Every investor in The Hershey Company (NYSE:HSY) should be aware of the most powerful shareholder groups. And the group that holds the biggest piece of the pie are institutions with 88% ownership. In other words, the group stands to gain the most (or lose the most) from their investment into the company.
After a year of 5.4% losses, last week’s 3.4% gain would be welcomed by institutional investors as a possible sign that returns might start trending higher.
Let's delve deeper into each type of owner of Hershey, beginning with the chart below.
Check out our latest analysis for Hershey
Institutional investors commonly compare their own returns to the returns of a commonly followed index. So they generally do consider buying larger companies that are included in the relevant benchmark index.
Hershey already has institutions on the share registry. Indeed, they own a respectable stake in the company. This can indicate that the company has a certain degree of credibility in the investment community. However, it is best to be wary of relying on the supposed validation that comes with institutional investors. They too, get it wrong sometimes. When multiple institutions own a stock, there's always a risk that they are in a 'crowded trade'. When such a trade goes wrong, multiple parties may compete to sell stock fast. This risk is higher in a company without a history of growth. You can see Hershey's historic earnings and revenue below, but keep in mind there's always more to the story.
Institutional investors own over 50% of the company, so together than can probably strongly influence board decisions. We note that hedge funds don't have a meaningful investment in Hershey. Looking at our data, we can see that the largest shareholder is Milton Hershey School Trust with 28% of shares outstanding. In comparison, the second and third largest shareholders hold about 9.5% and 6.3% of the stock.
On looking further, we found that 53% of the shares are owned by the top 5 shareholders. In other words, these shareholders have a meaningful say in the decisions of the company.
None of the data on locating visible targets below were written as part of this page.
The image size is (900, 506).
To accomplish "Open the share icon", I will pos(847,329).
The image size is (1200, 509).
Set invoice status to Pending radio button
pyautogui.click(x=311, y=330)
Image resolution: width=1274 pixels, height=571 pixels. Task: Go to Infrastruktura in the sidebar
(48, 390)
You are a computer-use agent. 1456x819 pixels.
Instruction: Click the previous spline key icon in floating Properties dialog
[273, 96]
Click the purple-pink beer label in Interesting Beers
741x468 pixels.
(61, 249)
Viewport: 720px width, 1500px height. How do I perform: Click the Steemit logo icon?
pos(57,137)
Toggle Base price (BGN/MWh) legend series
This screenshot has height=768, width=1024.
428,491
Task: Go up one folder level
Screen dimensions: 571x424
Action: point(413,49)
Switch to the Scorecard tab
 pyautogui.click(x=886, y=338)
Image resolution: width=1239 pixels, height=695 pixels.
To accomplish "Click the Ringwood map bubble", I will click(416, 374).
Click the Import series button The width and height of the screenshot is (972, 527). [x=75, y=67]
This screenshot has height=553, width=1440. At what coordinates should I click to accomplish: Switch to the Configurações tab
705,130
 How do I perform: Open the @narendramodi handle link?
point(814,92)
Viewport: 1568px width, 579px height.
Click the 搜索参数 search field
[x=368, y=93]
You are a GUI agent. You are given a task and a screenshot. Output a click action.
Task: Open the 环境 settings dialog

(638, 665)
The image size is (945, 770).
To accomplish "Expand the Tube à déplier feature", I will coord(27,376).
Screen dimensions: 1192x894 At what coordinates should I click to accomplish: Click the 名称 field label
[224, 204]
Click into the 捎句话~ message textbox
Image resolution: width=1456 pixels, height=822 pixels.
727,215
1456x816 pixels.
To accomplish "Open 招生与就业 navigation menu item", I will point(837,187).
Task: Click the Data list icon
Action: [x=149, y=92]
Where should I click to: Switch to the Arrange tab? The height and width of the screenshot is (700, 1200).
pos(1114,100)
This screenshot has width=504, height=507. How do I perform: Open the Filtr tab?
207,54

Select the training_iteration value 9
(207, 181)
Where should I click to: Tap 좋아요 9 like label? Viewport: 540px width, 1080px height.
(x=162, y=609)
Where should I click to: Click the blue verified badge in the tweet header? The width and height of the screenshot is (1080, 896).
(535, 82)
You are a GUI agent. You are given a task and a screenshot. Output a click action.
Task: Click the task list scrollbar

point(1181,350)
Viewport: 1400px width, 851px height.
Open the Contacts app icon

While it makes sense to study institutional ownership data for a company, it also makes sense to study analyst sentiments to know which way the wind is blowing. There are a reasonable number of analysts covering the stock, so it might be useful to find out their aggregate view on the future.
The definition of company insiders can be subjective and does vary between jurisdictions. Our data reflects individual insiders, capturing board members at the very least. Company management run the business, but the CEO will answer to the board, even if he or she is a member of it.
Most consider insider ownership a positive because it can indicate the board is well aligned with other shareholders. However, on some occasions too much power is concentrated within this group.
Our most recent data indicates that insiders own less than 1% of The Hershey Company. As it is a large company, we'd only expect insiders to own a small percentage of it. But it's worth noting that they own US$118m worth of shares. In this sort of situation, it can be more interesting to see if those insiders have been buying or selling.
With a 12% ownership, the general public, mostly comprising of individual investors, have some degree of sway over Hershey. While this size of ownership may not be enough to sway a policy decision in their favour, they can still make a collective impact on company policies.
I find it very interesting to look at who exactly owns a company. But to truly gain insight, we need to consider other information, too. Like risks, for instance. Every company has them, and we've spotted 2 warning signs for Hershey (of which 1 makes us a bit uncomfortable!) you should know about.
If you would prefer discover what analysts are predicting in terms of future growth, do not miss this free report on analyst forecasts.
NB: Figures in this article are calculated using data from the last twelve months, which refer to the 12-month period ending on the last date of the month the financial statement is dated. This may not be consistent with full year annual report figures.